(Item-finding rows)
· · · · · · ·
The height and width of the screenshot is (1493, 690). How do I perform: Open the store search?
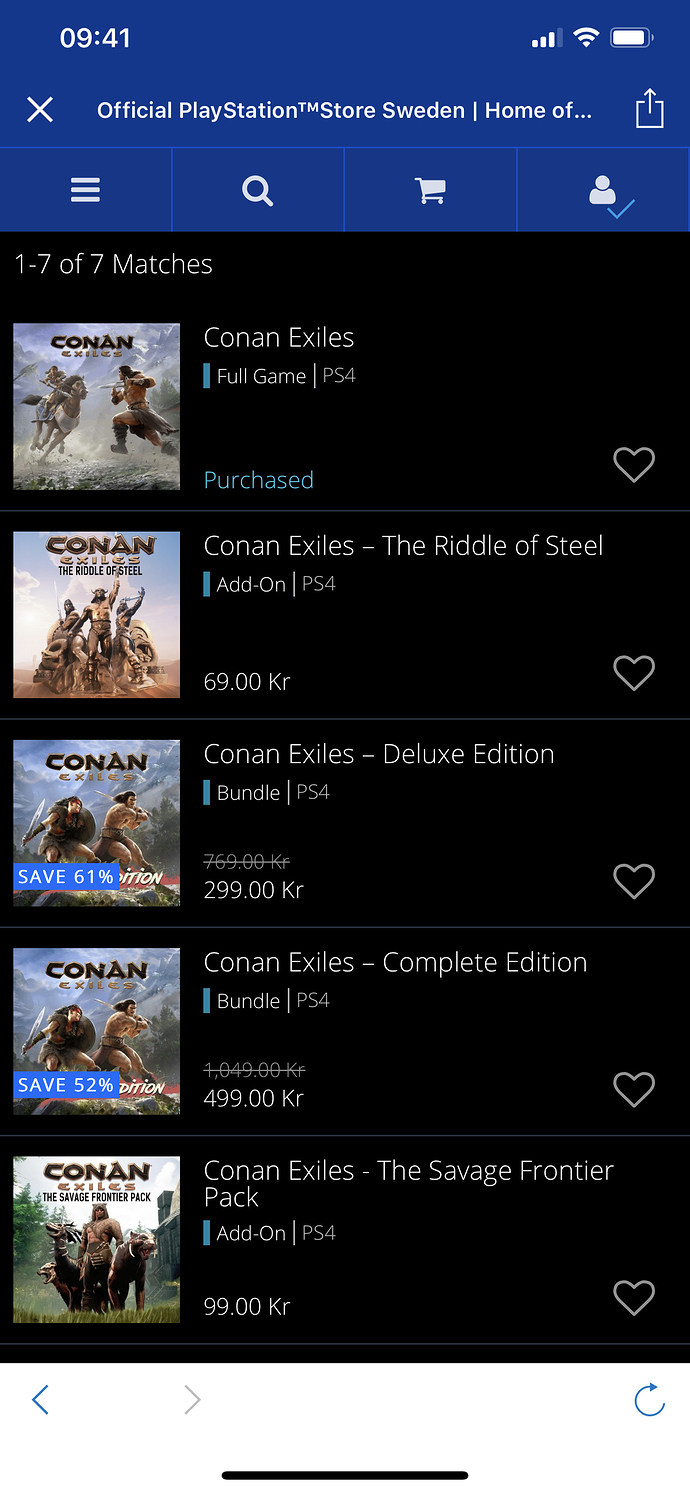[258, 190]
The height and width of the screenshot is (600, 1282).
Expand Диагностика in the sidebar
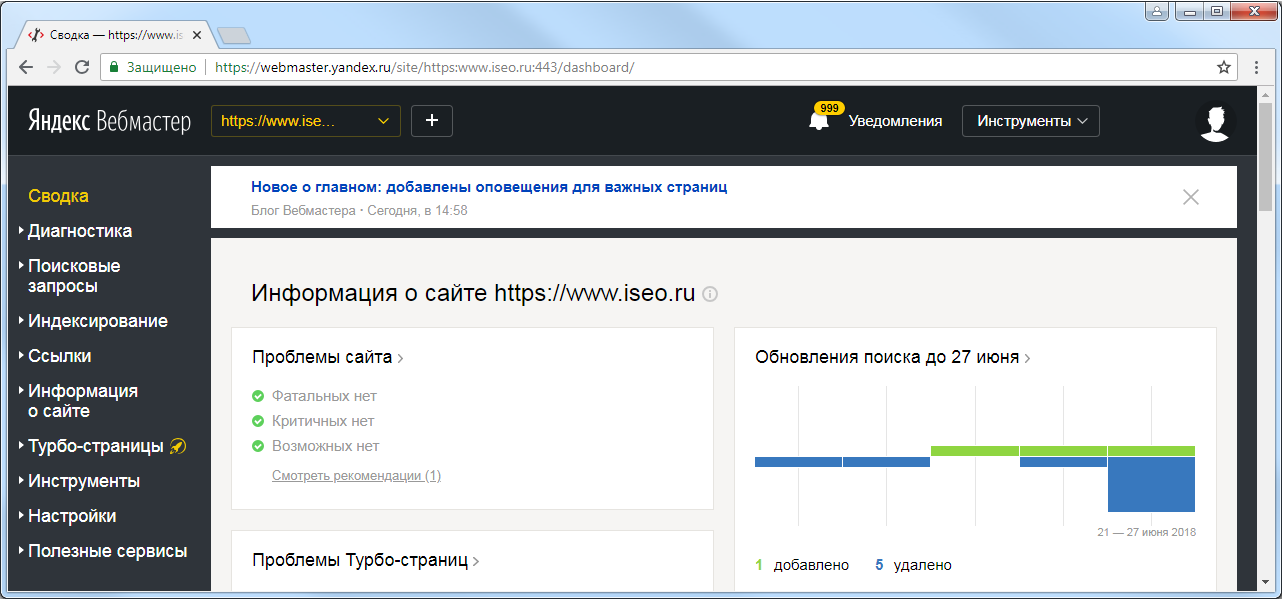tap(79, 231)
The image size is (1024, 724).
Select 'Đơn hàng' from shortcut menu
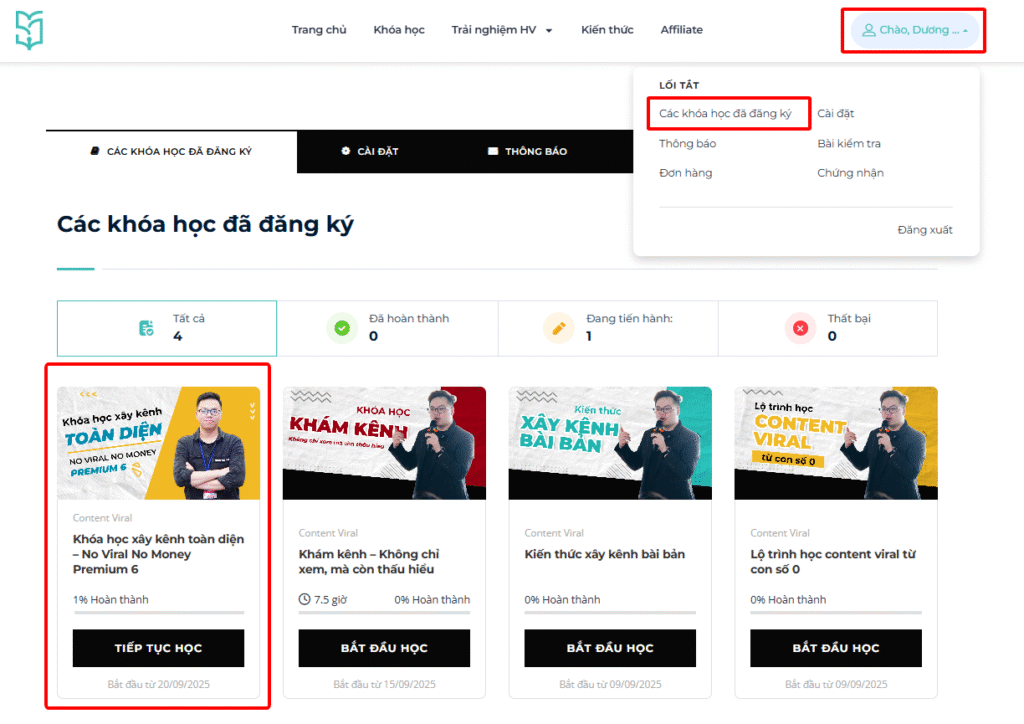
· · · · · · ·
• What is needed:
Pick out every line in the rows above that contains the word "width", and copy each one.

• The result:
The height and width of the screenshot is (1493, 690). How do I perform: Open the store search?
The height and width of the screenshot is (600, 1282).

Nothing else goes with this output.